Data Storage and Files FAQ
Why does DATA3404 only count page I/Os and ignore CPU and the output?
Because disk transfer dominates the cost of a data-management query by orders of magnitude, so a simplified model that counts only pages read and written from disk captures almost all of the real cost and makes the arithmetic tractable in an exam. The unit's cost model explicitly ignores CPU time, the difference between sequential and random access, and the cost of writing the final output — so never add output pages to a join or sort cost.
What is the difference between a heap, a sorted and a hashed file?
A heap file keeps records in no particular order — cheap inserts, expensive searches. A sorted file keeps them ordered on a sort key — a binary search on that key is O(log B), but inserts must maintain the order. A hashed file places each record in a bucket by a hash of the search key — near O(1) for equality on that key, but useless for range queries. The right choice depends on the workload's dominant operation.
When does a column store beat a row store?
On analytical (OLAP) workloads: queries that scan many rows but only a few columns (aggregations, reports). A column store reads only the columns it needs and compresses each column well, so it moves far fewer pages. A row store wins for transactional (OLTP) workloads — point lookups and inserts/updates of whole rows — because the entire row is on one page.
How do I trace a CLOCK / LRU replacement policy in the exam?

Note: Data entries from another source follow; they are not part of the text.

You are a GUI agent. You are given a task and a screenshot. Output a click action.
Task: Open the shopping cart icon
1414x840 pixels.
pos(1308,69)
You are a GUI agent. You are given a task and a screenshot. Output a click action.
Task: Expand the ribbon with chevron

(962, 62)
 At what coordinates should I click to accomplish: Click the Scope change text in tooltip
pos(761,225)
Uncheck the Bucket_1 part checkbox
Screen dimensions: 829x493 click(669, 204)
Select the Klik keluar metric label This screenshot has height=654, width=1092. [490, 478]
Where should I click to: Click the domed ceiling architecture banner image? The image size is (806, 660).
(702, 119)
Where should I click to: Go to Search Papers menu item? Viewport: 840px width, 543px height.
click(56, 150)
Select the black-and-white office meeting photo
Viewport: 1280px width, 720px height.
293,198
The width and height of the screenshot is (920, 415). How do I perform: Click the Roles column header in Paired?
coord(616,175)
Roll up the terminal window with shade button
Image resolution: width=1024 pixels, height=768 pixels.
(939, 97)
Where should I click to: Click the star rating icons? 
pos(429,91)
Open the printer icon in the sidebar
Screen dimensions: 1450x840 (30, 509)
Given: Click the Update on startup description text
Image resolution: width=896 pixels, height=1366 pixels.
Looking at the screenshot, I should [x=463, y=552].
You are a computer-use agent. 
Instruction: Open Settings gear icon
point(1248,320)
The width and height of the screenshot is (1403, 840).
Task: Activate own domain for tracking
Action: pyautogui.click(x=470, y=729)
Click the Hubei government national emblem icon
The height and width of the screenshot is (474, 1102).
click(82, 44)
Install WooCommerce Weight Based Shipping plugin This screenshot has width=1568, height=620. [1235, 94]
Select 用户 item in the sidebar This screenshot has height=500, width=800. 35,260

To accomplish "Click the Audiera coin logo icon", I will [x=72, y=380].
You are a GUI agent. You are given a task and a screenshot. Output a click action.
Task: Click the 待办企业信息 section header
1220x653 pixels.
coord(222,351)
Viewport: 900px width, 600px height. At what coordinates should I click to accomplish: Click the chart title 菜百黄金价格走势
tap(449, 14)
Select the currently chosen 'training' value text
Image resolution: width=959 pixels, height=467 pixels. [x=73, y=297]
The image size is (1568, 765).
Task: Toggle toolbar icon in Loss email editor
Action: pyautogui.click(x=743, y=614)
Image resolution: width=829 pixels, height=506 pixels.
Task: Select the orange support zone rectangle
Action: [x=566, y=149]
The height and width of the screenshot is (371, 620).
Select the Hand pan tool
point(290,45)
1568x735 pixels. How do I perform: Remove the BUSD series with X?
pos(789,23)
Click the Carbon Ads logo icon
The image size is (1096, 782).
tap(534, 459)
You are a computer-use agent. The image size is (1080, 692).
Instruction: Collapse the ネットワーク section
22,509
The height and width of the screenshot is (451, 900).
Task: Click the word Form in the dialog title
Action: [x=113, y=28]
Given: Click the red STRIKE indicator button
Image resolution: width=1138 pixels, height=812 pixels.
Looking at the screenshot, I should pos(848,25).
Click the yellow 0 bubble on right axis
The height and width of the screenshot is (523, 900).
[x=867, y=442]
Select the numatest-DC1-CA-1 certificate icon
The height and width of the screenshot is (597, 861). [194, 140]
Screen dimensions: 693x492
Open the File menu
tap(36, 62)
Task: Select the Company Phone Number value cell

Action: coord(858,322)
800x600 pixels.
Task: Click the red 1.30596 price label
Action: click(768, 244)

Walk the page-reference string one access at a time, marking hits (page already in a frame) and misses (page must be loaded, evicting one if the pool is full). LRU evicts the least-recently-used frame; CLOCK approximates LRU with a reference bit and a moving hand, giving it a second chance before eviction. Count the misses — that count is the page-I/O cost, and the policy that produces fewer misses wins for that string.
Exam move
Anchor everything to the single currency of the unit: page I/Os. For file organisations, memorise the small access-cost table (scan / equality / range / insert / delete for heap vs sorted vs hashed) so you can read off the cheapest organisation for a stated workload. For the buffer pool, practise tracing LRU and CLOCK over a reference string until counting misses is mechanical, and remember a dirty-page eviction costs an extra write. For storage layout, be able to draw a slotted page and say why variable-length records and the NULL bitmap need it, and state the one rule for row vs column: few-columns-many-rows analytics → column store; whole-row transactions → row store. This chapter sets the cost vocabulary every later chapter reuses, so make the counting automatic here.